## Hedef
Aşağıdaki satırların tümünü boş satırları çıkararak numaralı liste biçiminde verin.
* * *
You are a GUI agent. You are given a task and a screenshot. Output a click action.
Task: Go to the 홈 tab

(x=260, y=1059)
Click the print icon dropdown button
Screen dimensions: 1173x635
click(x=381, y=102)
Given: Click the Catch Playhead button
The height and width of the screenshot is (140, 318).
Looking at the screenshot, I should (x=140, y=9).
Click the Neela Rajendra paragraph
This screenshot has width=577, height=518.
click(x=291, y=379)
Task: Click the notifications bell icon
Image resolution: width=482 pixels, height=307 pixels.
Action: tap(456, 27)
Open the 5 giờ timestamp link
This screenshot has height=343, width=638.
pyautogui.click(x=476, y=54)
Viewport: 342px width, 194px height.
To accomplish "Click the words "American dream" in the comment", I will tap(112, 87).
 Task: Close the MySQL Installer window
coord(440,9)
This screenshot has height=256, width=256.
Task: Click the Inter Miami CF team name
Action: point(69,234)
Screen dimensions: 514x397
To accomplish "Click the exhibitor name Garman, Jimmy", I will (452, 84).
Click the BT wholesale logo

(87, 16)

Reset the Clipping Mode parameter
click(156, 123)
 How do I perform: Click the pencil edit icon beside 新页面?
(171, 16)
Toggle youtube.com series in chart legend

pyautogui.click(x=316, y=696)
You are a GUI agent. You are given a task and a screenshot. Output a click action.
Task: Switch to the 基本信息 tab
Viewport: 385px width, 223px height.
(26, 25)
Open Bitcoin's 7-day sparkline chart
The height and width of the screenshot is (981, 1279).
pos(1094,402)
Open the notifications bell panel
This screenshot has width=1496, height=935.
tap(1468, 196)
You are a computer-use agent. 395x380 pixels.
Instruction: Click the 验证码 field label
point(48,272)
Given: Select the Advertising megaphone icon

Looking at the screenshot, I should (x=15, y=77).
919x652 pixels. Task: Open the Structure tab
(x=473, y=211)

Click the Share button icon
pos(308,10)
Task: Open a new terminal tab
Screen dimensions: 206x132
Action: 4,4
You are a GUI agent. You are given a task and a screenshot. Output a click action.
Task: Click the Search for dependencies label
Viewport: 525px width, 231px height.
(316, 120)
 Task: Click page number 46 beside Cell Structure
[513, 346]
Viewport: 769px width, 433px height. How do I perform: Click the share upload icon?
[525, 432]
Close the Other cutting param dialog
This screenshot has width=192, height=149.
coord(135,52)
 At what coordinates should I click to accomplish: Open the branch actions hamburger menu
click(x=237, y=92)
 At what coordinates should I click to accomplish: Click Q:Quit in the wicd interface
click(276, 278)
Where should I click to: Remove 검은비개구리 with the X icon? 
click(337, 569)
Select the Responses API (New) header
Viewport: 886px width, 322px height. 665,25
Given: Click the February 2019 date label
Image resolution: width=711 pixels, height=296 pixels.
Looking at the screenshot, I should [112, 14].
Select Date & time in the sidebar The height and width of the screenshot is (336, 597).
* * *
## Tamamlanan görev
1. You are a GUI agent. You are given a task and a screenshot. Output a click action.
2. Task: Go to the 홈 tab
3. (x=260, y=1059)
4. Click the print icon dropdown button
5. Screen dimensions: 1173x635
6. click(x=381, y=102)
7. Given: Click the Catch Playhead button
8. The height and width of the screenshot is (140, 318).
9. Looking at the screenshot, I should (x=140, y=9).
10. Click the Neela Rajendra paragraph
11. This screenshot has width=577, height=518.
12. click(x=291, y=379)
13. Task: Click the notifications bell icon
14. Image resolution: width=482 pixels, height=307 pixels.
15. Action: tap(456, 27)
16. Open the 5 giờ timestamp link
17. This screenshot has height=343, width=638.
18. pyautogui.click(x=476, y=54)
19. Viewport: 342px width, 194px height.
20. To accomplish "Click the words "American dream" in the comment", I will tap(112, 87).
21.  Task: Close the MySQL Installer window
22. coord(440,9)
23. This screenshot has height=256, width=256.
24. Task: Click the Inter Miami CF team name
25. Action: point(69,234)
26. Screen dimensions: 514x397
27. To accomplish "Click the exhibitor name Garman, Jimmy", I will (452, 84).
28. Click the BT wholesale logo
29. (87, 16)
30. Reset the Clipping Mode parameter
31. click(156, 123)
32.  How do I perform: Click the pencil edit icon beside 新页面?
33. (171, 16)
34. Toggle youtube.com series in chart legend
35. pyautogui.click(x=316, y=696)
36. You are a GUI agent. You are given a task and a screenshot. Output a click action.
37. Task: Switch to the 基本信息 tab
38. Viewport: 385px width, 223px height.
39. (26, 25)
40. Open Bitcoin's 7-day sparkline chart
41. The height and width of the screenshot is (981, 1279).
42. pos(1094,402)
43. Open the notifications bell panel
44. This screenshot has width=1496, height=935.
45. tap(1468, 196)
46. You are a computer-use agent. 395x380 pixels.
47. Instruction: Click the 验证码 field label
48. point(48,272)
49. Given: Select the Advertising megaphone icon
50. Looking at the screenshot, I should (x=15, y=77).
51. 919x652 pixels. Task: Open the Structure tab
52. (x=473, y=211)
53. Click the Share button icon
54. pos(308,10)
55. Task: Open a new terminal tab
56. Screen dimensions: 206x132
57. Action: 4,4
58. You are a GUI agent. You are given a task and a screenshot. Output a click action.
59. Task: Click the Search for dependencies label
60. Viewport: 525px width, 231px height.
61. (316, 120)
62.  Task: Click page number 46 beside Cell Structure
63. [513, 346]
64. Viewport: 769px width, 433px height. How do I perform: Click the share upload icon?
65. [525, 432]
66. Close the Other cutting param dialog
67. This screenshot has width=192, height=149.
68. coord(135,52)
69.  At what coordinates should I click to accomplish: Open the branch actions hamburger menu
70. click(x=237, y=92)
71.  At what coordinates should I click to accomplish: Click Q:Quit in the wicd interface
72. click(276, 278)
73. Where should I click to: Remove 검은비개구리 with the X icon? 
74. click(337, 569)
75. Select the Responses API (New) header
76. Viewport: 886px width, 322px height. 665,25
77. Given: Click the February 2019 date label
78. Image resolution: width=711 pixels, height=296 pixels.
79. Looking at the screenshot, I should [112, 14].
80. Select Date & time in the sidebar The height and width of the screenshot is (336, 597).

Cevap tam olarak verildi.